All the lines below should appear again unchanged, though their pictures should not.
"""
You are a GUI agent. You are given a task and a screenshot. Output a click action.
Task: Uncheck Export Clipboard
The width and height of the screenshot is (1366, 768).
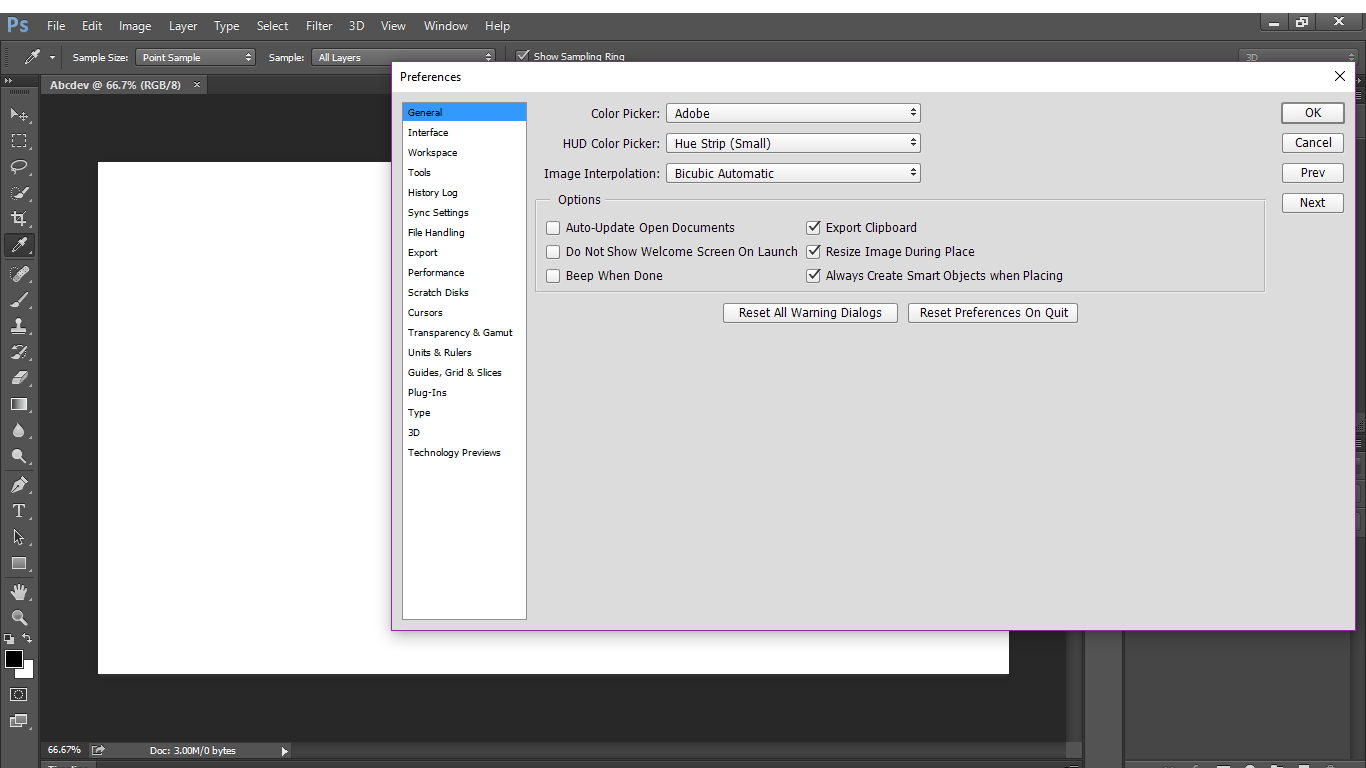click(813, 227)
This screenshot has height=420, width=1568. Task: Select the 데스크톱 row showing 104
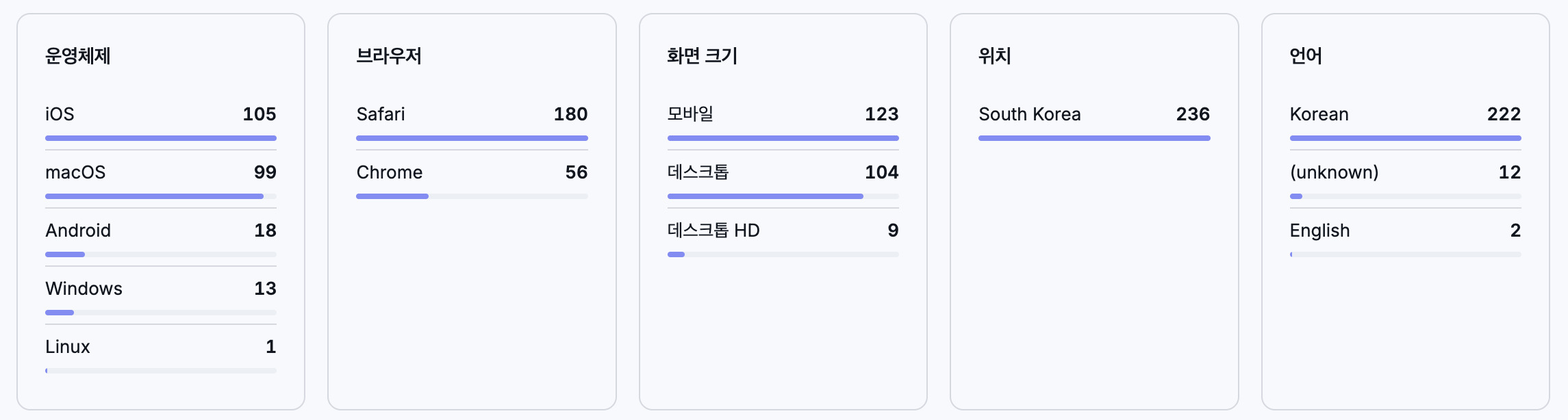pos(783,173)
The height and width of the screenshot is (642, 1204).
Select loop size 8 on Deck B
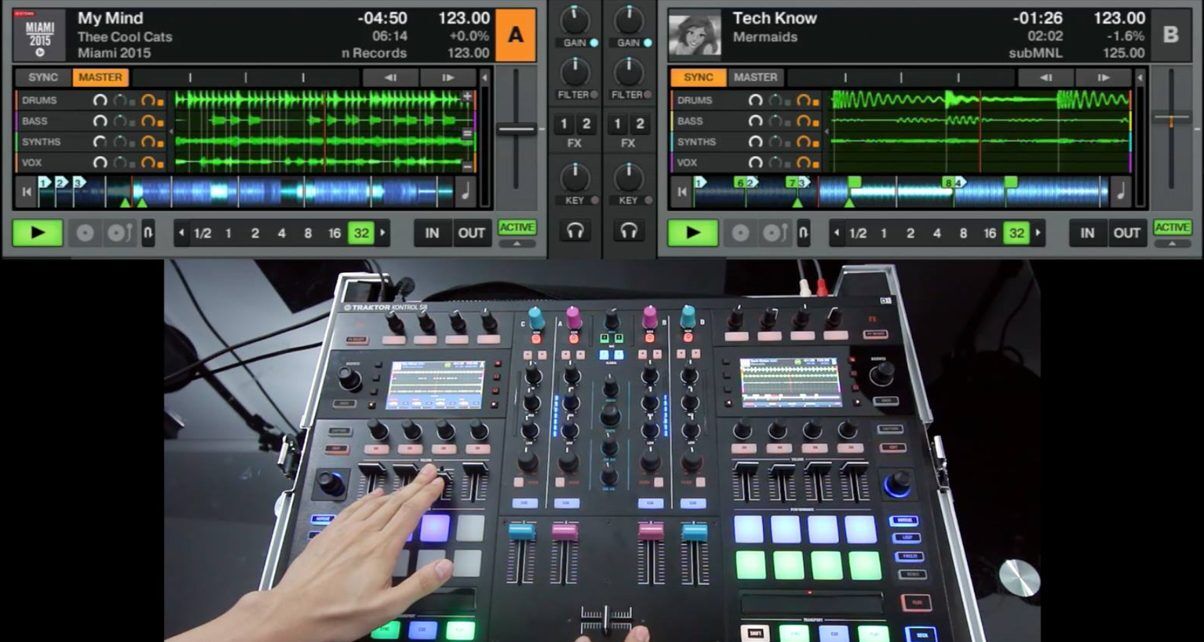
"""
EXERCISE RESPONSE:
You are a GUI agent. You are given a task and a screenshot. Output a click action.
Task: Uncheck Export Clipboard
The width and height of the screenshot is (1366, 768).
click(813, 227)
This screenshot has height=420, width=1568. Task: Select the 데스크톱 row showing 104
pos(783,173)
The height and width of the screenshot is (642, 1204).
Select loop size 8 on Deck B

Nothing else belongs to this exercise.